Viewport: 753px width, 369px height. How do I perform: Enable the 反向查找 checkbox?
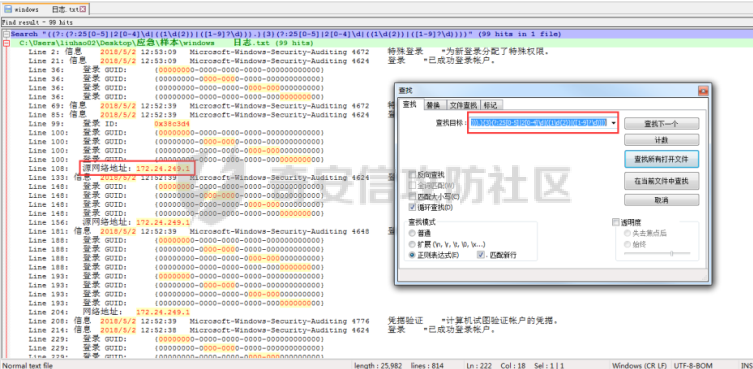coord(412,174)
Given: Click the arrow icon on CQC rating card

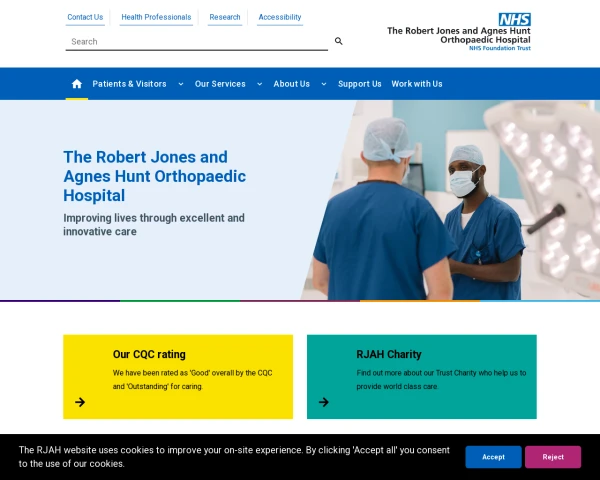Looking at the screenshot, I should (80, 402).
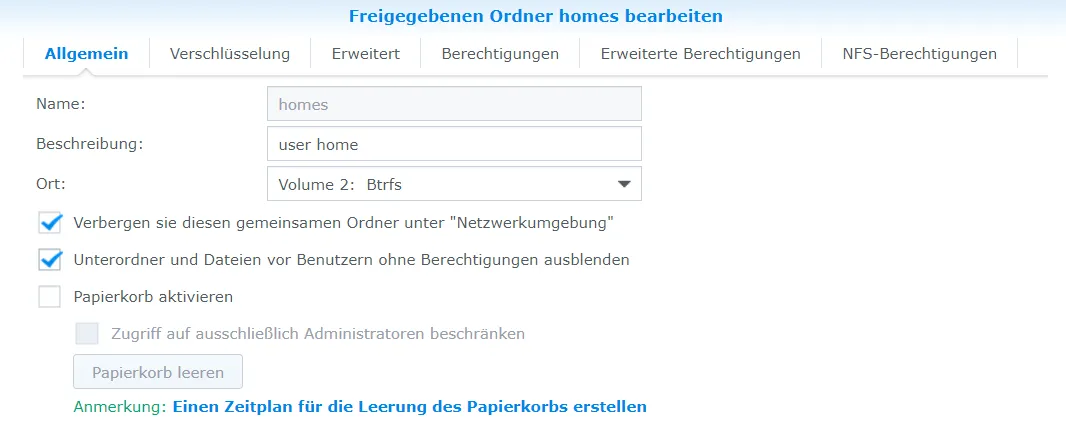
Task: Uncheck hide folder under Netzwerkumgebung checkbox
Action: [x=50, y=223]
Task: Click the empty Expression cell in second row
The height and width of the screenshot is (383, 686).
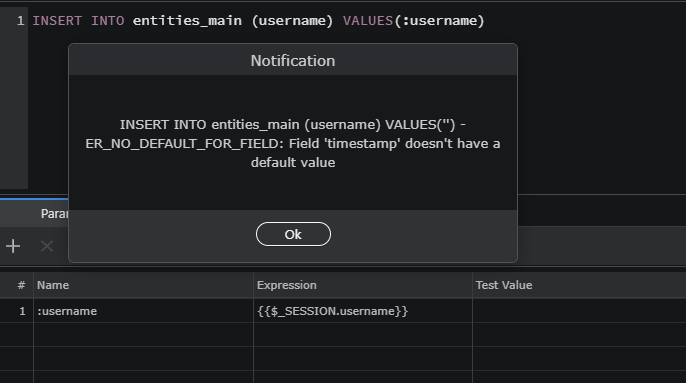Action: pos(363,335)
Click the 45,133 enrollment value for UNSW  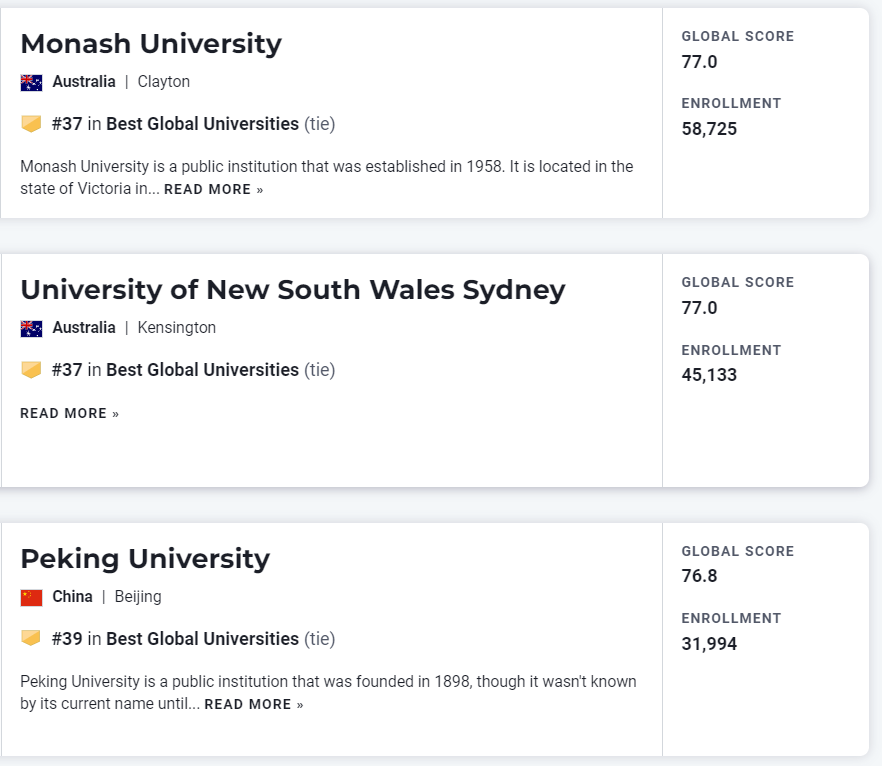[709, 375]
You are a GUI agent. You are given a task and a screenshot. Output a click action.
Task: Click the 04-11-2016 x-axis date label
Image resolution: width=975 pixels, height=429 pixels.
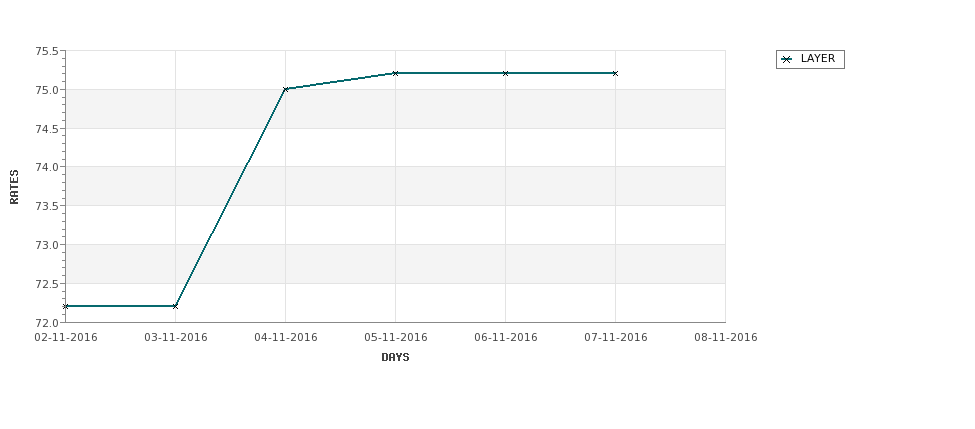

◆ HOW TO COMPLETE THIS TASK ◆
The copy should hold exactly the lines from the one containing "You are a GUI" through the final line of the records above, both ends included, and no picture.

◆ RESPONSE BELOW ◆
You are a GUI agent. You are given a task and a screenshot. Output a click action.
Task: Click the 04-11-2016 x-axis date label
Image resolution: width=975 pixels, height=429 pixels.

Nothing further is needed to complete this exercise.